3.   Counting calories is the common promise across all these health apps. Calorie counting has been busted as an outdated approach to nutrition several times over. Globally, it is not redundant and cannot be used effectively to support a patient centric approach. It is also a stressful practice of eating, where you must keep counting and tracking every food that you eat. It is an approach that is cumbersome, stressful, and impossible to manage long term. Let’s not forget that it does not include anything to support health.

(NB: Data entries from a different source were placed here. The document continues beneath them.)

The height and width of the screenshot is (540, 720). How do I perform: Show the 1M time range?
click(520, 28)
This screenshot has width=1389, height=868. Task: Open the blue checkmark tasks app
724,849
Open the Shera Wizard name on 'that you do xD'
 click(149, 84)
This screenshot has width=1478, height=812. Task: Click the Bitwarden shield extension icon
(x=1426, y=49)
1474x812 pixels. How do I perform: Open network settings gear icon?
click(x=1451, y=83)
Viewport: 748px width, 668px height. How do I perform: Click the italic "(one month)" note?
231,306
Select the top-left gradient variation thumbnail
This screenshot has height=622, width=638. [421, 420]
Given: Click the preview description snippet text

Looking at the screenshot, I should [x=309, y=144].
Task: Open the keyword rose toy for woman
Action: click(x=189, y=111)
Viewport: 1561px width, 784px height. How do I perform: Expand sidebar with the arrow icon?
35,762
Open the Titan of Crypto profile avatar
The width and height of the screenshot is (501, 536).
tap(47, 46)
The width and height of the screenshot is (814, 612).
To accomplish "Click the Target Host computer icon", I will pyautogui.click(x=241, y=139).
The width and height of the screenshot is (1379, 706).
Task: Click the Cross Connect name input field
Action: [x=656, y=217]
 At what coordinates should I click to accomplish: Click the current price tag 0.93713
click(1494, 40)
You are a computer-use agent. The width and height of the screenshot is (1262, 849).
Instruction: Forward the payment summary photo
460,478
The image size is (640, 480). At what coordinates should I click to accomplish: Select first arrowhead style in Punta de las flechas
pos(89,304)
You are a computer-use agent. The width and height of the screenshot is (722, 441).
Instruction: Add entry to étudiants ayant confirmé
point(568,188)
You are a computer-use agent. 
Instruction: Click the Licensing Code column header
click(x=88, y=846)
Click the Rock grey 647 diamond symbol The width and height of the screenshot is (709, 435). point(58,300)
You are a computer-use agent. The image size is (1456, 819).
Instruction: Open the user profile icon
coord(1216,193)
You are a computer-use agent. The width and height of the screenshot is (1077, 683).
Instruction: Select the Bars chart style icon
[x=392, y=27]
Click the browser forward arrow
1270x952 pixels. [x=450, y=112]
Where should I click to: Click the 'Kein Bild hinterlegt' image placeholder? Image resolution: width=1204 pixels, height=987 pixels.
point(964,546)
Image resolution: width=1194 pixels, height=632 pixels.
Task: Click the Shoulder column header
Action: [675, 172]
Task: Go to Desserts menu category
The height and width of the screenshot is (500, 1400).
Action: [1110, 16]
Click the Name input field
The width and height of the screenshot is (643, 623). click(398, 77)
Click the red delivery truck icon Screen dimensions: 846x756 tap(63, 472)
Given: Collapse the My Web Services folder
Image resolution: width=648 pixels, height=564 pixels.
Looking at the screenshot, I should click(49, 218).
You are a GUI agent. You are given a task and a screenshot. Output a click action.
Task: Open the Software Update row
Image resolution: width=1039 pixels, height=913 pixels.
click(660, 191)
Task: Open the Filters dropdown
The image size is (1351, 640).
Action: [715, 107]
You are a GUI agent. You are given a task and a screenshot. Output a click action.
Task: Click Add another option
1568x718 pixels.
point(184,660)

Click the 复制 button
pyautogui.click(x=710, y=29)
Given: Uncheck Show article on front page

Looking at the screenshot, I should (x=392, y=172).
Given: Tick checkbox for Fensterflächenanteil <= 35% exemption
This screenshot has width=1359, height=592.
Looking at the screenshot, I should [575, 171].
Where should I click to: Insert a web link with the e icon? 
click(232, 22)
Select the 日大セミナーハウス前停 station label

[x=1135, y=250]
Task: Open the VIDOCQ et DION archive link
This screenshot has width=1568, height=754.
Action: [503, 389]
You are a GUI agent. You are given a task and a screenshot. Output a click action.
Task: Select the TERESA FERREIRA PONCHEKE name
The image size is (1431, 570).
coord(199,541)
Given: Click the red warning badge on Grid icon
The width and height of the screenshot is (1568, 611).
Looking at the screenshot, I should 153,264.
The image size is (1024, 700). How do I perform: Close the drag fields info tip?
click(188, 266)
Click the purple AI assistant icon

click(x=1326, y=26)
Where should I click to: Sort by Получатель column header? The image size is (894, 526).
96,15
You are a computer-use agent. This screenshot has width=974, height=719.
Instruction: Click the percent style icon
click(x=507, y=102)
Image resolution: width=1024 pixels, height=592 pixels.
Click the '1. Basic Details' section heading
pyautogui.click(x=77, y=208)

4.   Some health apps do promise a specialised diet plan to manage conditions like diabetes, hypothyroidism, PCOS, cholesterol, and hypertension. Within each of these conditions the root causes for everyone can be unique. Two people with hypothyroidism can have two totally different set of root causes. What you are getting is a cookie-cutter meal plan built vaguely to support each of these conditions, and then making you think that it has been created especially for you.


5.   Finally, nutrition and weight loss are more than knowing the ideal proportion of macronutrients. Any health plan should consider the food that you are eating based upon the optimal functioning of body systems. Suggesting a high fat plan for someone based on their weight, when they have elevated liver markers or fatty liver can result in them developing further health complications.

food diet

Image source: unsplash.com

Do weight loss apps work?

It is impossible for an app to personalise a plan for you just based on a few inputs. Not taking lab results into account can be an injustice to the person. What goes into creating a truly personalised plan for someone, which will support improvement with labs, symptoms, and weight, cannot be done through a health app. It can be useful to track your food and get some sense of accountability.

However, if you are looking at long-term health improvement and symptom relief, it is better that you make an investment in your health.

Preventive healthcare through working with a qualified nutritionist is a fraction of the cost of managing a chronic health condition. This is also where the missing piece lies. Most people are hesitant to support preventive healthcare.


Your choice of these apps should not be based upon how many downloads they have. You should still be watching all these key areas for yourself, to understand if it is helping you positively.


(Disclaimer: The views and opinions expressed in this article are those of the author and do not necessarily reflect the views of YourStory.)